Когда Леон допел и наконец замолчал, я спросила:
– Что это?
– Сия. Chandelier, – ответил Леон, не открывая глаз.
– Сия. Лампа, – перевела я. – Кто такая Сия?
– Австралийская Земфира, – ответил мой брат. – Послушай, тебе понравится. Найди в Интернете… Как ты думаешь, она это сделала нарочно?
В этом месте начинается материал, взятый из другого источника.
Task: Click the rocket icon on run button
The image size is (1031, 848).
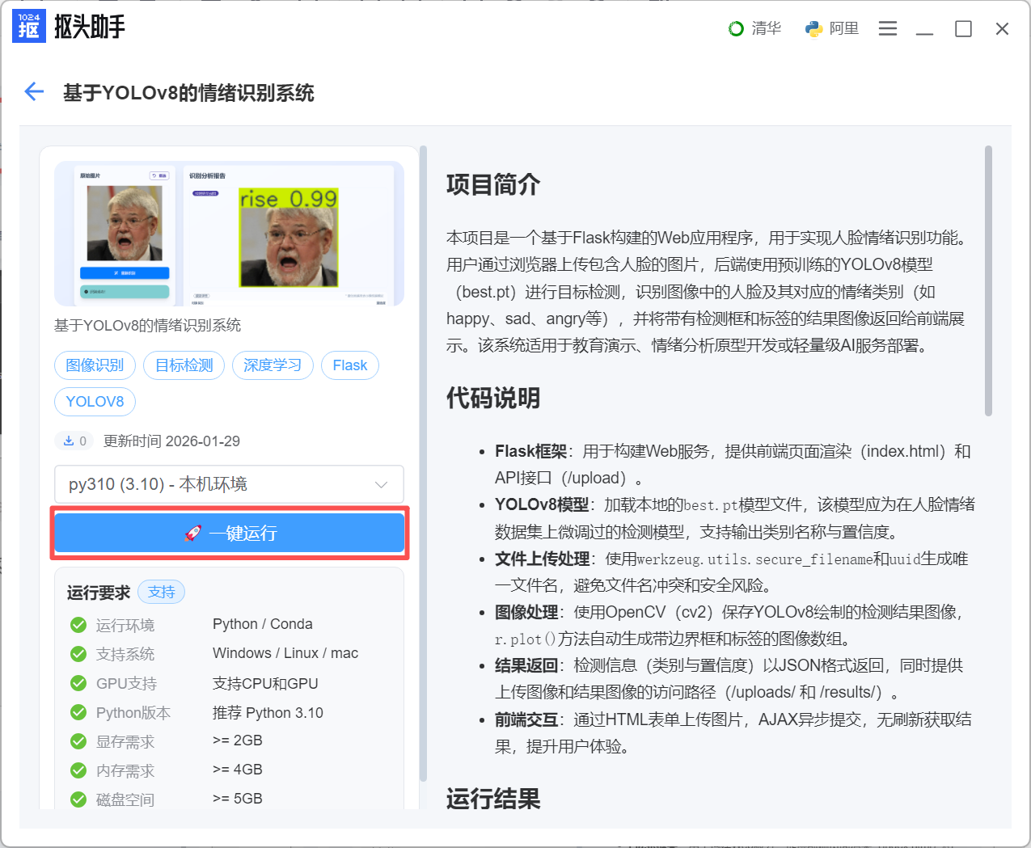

– Нет. Я уверена, что это вышло случайно… Конечно, у Ники было достаточно поводов, чтобы избавиться от Николая: квартира, Арсений… Но, повторяю, я уверена, она это не спланировала, воспользовавшись подходящим случаем… Нет, нет. Это нечаянно вышло… Единственное, что не даёт мне покоя: она что-то хотела мне рассказать, когда сбежала от Николая. Ника не просто так приходила ко мне, у неё было для меня что-то важное. Но она передумала. По каким-то соображениям решила сначала признаться во всём мужу, а потом уже рассказать мне…
– Что это может быть?
– Ума не приложу. У нас с Никой ни одного общего дела… И не было никогда.
– Может быть, это она подстроила свидание Дениса с Ларисой? Знакомство? Ту самую ночь? И вот, хотела покаяться, – предположил Леон.
Я засмеялась.
– Нет, что ты!
– Да уж, фантазия, – задумчиво проговорил Леон. – Хотя женщины – они, знаешь… И ты промолчала! Ничего не сказала мне!
– С меня взяли подписку.
– Что такое подписка?! Мне! Мне ты должна была…
Он недоговорил: пропикал телефон. По его лицу я поняла, что это смс от Софьи. Леон мгновенно переменился. Быстро посмотрел на часы и скомандовал:
– Собирайся. Я обещал привезти подарки, а сам даже платка носового не купил…
Он быстро набрал ответное сообщение и приказал:
– Всё! Больше о Нике – ни слова. Я еду домой, и никаких явок к следователю. Свидетелей и без меня хватает, я недоступен… Нике, я уверен, дадут «условно», но ты держи меня в курсе.
– А ты, – он подошёл ко мне и обнял за плечи, – ты скоро перестанешь хандрить. Я вижу это по твоим глазам… Я чувствую, что совсем скоро мы будем пить шампанское по какому-нибудь радостному – твоему – поводу… Мы будем качаться на люстре, сестрёнка!
Потом мы бегали по магазинам, скупая нарядные безделушки, льняные скатерти и вышитые полотенца. Ни об Арсении, ни о Нике, ни обо мне больше не говорили.
Запыхавшаяся, я проводила брата на вокзал.
– Слушай, а что, если тебе махнуть со мной прямо сейчас? – спросил Леон, когда до отправления поезда оставалось полчаса. – У тебя ж ещё отпуск? Развлечёшься…
Я улыбнулась, и он поцеловал меня в щёку; как-то быстро подошёл поезд. Вместе с другими провожающими я шла рядом с составом и махала рукой, а Леон в окне строил гримасы, и вид у него был беззаботный и на удивление мальчишеский.
По дороге с вокзала я купила свежий номер журнала с биографиями известных людей, и ещё два – уценённых. С журналами в сумке вышла на три остановки раньше и пошла к дому дорогой, по которой давно не ходила. Всё это время я чувствовала в душе необъяснимую лёгкость, мне было светло и хорошо, будто я сидела в тёмном чулане и, наконец, вышла на свежий воздух. Я боялась потерять это состояние. Хотелось обжиться в нём, и я чувствовала, что грядут изменения к лучшему.
Всё было так же, как и прежде, кроме одного: так легко и радостно мне уже давно, давно не было, а это значило, что Леон не ошибся: во мне что-то изменилось.